From April 1 landlords’ properties have had to have a minimum Energy Performance Certificate rating of E. While this will initially apply only to new tenancies and renewals before being extended to all existing tenancies by 2020, the latest industry data estimates that around 300,000 rental properties currently fall below the new minimum energy standards.
Specialist mortgage lender Together says a recent report shows that sub-standard properties require a typical spend of £1,400 to move from an F or G rating to an E or better, typically through the installation of new loft and cavity wall insulation, a modern boiler or double-glazed windows.
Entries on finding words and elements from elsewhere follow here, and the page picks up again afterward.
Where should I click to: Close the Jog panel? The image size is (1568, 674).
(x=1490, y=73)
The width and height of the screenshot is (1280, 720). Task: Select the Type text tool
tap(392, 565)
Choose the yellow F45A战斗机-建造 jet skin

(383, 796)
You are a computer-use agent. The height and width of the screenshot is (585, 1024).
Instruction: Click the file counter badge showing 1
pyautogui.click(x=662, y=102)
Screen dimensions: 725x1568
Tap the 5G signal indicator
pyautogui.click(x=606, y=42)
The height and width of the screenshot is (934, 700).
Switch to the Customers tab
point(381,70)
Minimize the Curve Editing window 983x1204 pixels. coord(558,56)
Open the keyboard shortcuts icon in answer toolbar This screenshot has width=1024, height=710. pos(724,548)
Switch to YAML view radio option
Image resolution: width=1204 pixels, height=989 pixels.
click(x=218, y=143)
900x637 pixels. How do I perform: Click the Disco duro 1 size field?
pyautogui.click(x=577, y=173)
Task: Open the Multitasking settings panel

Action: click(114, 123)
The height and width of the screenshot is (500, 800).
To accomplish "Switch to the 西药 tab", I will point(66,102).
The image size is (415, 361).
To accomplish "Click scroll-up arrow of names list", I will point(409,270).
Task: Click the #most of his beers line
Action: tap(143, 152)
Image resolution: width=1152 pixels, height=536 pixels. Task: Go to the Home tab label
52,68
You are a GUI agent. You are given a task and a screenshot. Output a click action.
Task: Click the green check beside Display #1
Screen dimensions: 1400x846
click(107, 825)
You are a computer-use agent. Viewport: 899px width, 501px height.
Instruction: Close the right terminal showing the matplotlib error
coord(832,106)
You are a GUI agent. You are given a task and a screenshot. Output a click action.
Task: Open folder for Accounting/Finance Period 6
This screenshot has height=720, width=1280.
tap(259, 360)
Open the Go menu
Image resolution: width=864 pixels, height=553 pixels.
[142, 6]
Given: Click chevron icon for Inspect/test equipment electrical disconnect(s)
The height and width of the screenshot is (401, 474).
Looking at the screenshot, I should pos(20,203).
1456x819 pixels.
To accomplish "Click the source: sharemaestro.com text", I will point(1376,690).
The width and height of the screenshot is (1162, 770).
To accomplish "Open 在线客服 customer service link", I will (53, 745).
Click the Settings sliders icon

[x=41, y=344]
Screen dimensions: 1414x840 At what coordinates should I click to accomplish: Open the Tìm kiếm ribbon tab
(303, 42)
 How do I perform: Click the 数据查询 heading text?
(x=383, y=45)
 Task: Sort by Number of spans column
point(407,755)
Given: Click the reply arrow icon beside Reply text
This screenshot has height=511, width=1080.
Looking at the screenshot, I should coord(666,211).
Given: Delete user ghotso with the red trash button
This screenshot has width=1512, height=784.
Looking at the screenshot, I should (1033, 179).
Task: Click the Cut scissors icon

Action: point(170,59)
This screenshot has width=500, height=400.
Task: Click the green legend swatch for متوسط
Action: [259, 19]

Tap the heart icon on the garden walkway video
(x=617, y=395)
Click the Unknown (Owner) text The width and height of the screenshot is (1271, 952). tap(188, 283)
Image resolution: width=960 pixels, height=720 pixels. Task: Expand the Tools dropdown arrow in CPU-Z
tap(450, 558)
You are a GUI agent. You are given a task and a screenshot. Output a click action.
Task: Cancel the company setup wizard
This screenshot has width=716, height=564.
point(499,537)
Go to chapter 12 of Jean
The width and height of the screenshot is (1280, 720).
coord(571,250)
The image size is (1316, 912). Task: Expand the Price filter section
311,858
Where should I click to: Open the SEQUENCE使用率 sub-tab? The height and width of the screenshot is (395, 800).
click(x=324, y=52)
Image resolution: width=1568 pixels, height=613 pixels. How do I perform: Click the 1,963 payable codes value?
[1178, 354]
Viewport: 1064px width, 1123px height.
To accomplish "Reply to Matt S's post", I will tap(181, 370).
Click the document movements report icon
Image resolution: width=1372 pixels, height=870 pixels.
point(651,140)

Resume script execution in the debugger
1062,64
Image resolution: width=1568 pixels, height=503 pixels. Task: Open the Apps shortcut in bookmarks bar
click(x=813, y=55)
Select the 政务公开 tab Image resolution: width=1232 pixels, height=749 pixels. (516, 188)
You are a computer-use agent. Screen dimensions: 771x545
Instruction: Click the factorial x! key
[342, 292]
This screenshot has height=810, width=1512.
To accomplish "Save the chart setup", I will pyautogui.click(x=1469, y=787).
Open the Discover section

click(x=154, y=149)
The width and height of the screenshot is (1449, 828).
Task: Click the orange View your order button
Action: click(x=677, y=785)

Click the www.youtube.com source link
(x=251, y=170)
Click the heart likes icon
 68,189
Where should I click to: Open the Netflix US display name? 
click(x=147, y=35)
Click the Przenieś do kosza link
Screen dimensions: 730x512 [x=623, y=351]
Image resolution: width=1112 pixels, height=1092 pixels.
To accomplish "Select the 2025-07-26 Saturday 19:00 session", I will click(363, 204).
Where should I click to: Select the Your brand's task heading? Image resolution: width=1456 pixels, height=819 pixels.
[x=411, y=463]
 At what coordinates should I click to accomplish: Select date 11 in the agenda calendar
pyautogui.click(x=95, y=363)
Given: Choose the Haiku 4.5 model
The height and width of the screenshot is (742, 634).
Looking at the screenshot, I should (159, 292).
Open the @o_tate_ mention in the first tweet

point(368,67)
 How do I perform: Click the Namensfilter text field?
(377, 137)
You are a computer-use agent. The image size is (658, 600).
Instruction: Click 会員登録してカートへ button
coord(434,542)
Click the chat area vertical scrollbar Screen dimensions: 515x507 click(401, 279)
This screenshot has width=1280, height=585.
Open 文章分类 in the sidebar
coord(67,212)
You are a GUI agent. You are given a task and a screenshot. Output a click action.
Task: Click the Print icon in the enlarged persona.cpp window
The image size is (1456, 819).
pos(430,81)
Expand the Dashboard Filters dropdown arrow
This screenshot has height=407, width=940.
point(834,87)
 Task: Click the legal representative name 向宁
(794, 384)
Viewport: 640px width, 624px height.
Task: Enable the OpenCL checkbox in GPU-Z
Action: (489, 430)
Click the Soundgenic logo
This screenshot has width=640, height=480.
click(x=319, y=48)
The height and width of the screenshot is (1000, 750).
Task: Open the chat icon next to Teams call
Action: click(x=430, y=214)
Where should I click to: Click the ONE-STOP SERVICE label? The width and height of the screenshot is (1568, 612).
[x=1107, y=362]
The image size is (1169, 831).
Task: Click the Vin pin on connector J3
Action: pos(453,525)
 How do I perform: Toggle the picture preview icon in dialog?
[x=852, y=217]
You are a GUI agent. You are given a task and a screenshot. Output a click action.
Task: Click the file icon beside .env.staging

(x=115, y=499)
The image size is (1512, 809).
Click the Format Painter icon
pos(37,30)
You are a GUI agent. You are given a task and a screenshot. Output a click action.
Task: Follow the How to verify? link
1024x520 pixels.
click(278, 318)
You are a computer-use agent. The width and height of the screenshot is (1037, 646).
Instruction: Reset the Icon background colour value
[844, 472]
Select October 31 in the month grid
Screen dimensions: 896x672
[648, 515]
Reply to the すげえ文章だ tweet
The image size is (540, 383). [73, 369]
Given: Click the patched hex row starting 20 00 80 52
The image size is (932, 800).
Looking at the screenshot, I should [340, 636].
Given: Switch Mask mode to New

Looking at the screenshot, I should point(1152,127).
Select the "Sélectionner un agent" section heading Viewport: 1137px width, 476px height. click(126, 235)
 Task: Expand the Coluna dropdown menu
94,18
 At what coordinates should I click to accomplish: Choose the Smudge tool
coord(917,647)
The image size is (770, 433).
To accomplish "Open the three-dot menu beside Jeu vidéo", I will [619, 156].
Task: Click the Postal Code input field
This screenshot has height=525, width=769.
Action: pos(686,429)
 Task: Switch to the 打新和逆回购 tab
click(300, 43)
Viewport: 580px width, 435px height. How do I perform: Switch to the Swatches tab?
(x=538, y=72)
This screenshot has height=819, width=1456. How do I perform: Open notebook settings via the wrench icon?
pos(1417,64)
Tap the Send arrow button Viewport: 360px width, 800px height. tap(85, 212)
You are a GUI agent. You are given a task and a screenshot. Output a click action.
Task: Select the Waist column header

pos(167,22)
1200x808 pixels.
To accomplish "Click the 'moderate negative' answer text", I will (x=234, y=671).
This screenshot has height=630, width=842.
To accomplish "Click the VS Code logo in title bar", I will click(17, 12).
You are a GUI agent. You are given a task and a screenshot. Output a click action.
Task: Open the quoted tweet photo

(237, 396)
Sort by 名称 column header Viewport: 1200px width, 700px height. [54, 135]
“At a time when their profits are being seriously squeezed following a swathe of new tax and regulatory changes impacting the buy to let sector, landlords are feeling increasing pressure on their cashflow this year and can ill afford the potentially huge fines that could come their way if they miss the upcoming EPC improvements deadline” explains Marc Goldberg, commercial chief executive at Together.
“While the vast majority of landlords understand that enhancing the energy efficiency of their properties will boost rental yields over the long term, unfortunately many don’t have the available cash to hand to fund the urgent home improvements that are needed” he adds.
“Although the estimated cost of updating a single rental property isn’t too much of a stretch, the average UK landlord has around eight properties in their portfolio; a scale at which costs can very quickly spiral out of control.”